Assistant Chief Paul McDonagh told KOMO-TV last year that the department will exercise caution in using the two helicopter-style drones it has purchased.

"We will be careful to have policy in place to make sure that, one, the system isn't abused, and when it is deployed it's used for the lawful purpose it's intended," he said.

Whatever the department's plans for the small aircraft, they are likely to spark concerns over privacy.

In December, the ACLU published a report on domestic drones calling for new protections, saying current laws are "not strong enough to ensure that the technology will be used responsibly and consistently with democratic values."

Doug Honig, spokesman for the ACLU of Washington, said the use of drones by police should prompt Mayor Mike McGinn and the City Council to draft new public policy.

"The ACLU supports the use of technology to help government accomplish its basic missions, and drones can be useful," Honig said. "At the same time, the use of drones can really change people's relationship with their government. ... So, if the city of Seattle is going to go ahead and deploy drones, leaders need to develop clear and transparent guidelines for their use."
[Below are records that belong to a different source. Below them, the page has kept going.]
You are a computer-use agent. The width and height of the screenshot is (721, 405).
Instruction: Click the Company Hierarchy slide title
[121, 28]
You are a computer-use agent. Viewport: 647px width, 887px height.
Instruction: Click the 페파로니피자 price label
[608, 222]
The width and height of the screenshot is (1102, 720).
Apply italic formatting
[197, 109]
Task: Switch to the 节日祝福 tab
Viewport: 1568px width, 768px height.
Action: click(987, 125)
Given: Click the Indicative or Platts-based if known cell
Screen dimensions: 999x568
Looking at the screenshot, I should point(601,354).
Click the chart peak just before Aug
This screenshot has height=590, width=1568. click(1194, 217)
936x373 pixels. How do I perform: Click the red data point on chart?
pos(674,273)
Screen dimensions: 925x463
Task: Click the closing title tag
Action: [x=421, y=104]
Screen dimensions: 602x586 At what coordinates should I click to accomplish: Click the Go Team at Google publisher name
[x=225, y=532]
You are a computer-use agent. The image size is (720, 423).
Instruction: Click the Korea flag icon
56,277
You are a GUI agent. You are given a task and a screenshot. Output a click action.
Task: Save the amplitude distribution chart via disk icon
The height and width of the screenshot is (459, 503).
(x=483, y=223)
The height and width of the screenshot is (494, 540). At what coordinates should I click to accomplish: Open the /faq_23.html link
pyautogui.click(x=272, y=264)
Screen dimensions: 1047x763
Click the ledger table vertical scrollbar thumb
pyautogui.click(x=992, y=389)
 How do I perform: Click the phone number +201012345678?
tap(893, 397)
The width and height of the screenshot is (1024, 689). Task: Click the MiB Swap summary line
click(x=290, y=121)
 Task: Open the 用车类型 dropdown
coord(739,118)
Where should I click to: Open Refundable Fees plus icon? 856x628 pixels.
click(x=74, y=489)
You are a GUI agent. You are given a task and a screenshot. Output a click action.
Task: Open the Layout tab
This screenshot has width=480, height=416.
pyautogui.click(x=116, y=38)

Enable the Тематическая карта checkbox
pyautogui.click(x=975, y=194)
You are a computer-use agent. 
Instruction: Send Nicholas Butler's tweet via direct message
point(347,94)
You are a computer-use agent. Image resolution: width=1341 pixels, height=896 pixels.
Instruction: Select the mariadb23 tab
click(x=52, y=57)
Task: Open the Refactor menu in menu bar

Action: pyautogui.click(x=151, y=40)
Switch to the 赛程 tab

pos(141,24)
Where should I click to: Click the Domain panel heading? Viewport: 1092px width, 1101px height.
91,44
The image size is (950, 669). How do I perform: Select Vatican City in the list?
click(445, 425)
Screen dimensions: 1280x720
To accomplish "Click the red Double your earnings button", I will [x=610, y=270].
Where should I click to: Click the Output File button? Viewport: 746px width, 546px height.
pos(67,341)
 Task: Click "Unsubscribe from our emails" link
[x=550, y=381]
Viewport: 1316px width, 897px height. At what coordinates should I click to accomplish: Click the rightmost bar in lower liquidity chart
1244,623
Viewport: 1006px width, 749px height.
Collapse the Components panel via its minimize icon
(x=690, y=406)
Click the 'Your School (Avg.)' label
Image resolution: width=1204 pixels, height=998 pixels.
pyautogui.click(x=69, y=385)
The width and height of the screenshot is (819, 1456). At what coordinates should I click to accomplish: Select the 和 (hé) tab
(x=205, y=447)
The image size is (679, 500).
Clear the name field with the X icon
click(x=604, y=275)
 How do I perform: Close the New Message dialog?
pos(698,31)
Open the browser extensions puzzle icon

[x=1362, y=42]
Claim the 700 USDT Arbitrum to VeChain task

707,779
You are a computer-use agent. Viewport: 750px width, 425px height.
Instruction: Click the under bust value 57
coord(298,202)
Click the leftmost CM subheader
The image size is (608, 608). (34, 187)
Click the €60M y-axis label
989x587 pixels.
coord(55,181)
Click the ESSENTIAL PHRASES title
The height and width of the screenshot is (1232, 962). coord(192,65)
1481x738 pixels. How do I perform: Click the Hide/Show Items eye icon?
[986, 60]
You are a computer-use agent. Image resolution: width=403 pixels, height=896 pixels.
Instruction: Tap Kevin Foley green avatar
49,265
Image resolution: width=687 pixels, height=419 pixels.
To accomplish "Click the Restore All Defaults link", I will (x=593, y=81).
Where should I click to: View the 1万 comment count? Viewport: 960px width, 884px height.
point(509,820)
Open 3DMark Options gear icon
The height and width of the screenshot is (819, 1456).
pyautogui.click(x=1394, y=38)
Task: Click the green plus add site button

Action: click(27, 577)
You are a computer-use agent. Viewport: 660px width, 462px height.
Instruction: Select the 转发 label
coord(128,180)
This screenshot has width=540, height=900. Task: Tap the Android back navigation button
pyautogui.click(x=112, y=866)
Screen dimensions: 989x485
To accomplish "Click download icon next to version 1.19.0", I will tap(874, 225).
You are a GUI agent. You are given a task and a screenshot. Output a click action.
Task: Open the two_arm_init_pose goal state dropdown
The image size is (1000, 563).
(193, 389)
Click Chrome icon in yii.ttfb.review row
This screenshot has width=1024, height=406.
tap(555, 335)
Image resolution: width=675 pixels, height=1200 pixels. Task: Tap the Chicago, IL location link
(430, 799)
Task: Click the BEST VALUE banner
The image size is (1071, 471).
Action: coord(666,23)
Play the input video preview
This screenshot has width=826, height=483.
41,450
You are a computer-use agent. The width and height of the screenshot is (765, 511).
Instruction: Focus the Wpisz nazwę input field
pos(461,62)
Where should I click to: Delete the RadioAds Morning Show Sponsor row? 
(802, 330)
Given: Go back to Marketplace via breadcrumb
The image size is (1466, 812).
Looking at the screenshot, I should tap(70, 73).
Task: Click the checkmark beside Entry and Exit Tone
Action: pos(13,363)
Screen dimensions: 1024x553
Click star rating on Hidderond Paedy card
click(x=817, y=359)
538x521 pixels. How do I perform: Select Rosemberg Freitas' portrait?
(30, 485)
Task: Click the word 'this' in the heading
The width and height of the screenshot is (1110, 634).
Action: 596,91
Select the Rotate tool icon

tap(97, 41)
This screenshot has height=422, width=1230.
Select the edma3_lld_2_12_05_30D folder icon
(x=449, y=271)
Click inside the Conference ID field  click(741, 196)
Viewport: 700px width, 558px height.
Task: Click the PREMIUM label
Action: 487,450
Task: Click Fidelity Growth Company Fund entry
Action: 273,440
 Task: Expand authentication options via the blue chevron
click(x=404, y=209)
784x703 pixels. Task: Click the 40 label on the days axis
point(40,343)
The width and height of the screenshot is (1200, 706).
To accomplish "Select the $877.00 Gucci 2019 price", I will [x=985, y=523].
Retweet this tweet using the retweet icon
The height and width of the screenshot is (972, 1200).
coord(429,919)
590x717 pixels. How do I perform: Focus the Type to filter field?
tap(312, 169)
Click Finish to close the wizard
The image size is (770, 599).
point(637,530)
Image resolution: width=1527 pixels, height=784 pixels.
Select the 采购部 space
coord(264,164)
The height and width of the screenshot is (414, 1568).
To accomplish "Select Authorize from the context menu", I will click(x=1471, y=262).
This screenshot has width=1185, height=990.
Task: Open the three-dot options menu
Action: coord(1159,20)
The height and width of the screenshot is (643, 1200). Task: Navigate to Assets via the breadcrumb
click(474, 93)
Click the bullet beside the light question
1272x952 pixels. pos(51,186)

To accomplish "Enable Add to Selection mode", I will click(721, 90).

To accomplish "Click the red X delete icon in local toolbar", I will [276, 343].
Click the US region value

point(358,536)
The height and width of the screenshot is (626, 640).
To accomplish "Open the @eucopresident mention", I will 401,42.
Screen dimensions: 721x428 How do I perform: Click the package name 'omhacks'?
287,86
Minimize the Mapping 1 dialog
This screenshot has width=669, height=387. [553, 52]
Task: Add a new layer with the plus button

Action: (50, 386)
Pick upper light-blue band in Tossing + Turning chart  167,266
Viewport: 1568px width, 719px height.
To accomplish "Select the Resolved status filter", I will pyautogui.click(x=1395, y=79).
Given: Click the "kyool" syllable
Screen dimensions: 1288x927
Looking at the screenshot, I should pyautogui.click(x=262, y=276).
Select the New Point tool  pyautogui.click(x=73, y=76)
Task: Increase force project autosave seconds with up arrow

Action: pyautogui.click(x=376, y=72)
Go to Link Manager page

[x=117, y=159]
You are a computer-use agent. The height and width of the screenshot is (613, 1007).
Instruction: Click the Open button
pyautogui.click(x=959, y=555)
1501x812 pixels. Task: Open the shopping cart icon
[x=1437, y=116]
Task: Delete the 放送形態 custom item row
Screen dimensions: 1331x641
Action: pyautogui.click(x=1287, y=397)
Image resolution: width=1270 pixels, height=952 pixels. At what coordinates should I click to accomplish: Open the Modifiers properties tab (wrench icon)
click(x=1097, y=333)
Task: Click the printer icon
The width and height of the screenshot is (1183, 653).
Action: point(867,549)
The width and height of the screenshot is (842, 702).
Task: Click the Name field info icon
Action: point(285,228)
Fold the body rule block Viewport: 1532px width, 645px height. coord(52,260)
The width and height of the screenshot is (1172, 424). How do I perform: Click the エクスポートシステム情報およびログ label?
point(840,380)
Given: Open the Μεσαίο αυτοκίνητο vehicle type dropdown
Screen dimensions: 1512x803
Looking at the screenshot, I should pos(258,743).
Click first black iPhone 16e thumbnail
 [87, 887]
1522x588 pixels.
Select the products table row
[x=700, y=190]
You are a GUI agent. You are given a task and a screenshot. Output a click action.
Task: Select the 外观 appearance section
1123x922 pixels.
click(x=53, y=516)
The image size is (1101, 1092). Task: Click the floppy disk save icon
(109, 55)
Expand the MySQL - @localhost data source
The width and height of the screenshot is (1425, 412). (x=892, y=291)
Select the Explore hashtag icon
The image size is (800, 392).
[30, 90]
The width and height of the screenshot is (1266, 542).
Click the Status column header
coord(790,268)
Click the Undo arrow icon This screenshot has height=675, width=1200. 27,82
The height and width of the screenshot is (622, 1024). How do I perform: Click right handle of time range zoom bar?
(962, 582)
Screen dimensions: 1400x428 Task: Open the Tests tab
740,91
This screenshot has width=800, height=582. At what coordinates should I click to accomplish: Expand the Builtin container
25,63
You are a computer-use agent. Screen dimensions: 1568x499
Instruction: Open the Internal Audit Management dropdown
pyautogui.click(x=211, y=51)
Specifically, he said, there should be policy on what kind of information can be collected, who can collect it, how the information can be used and how long it will be kept.

In addition, he said, there needs to be periodic audits to make sure policy is followed.

A spokesman for McGinn said Friday the mayor didn't want to "get ahead" of Seattle police in responding to media questions about how drones would be used. He referred questions to the department.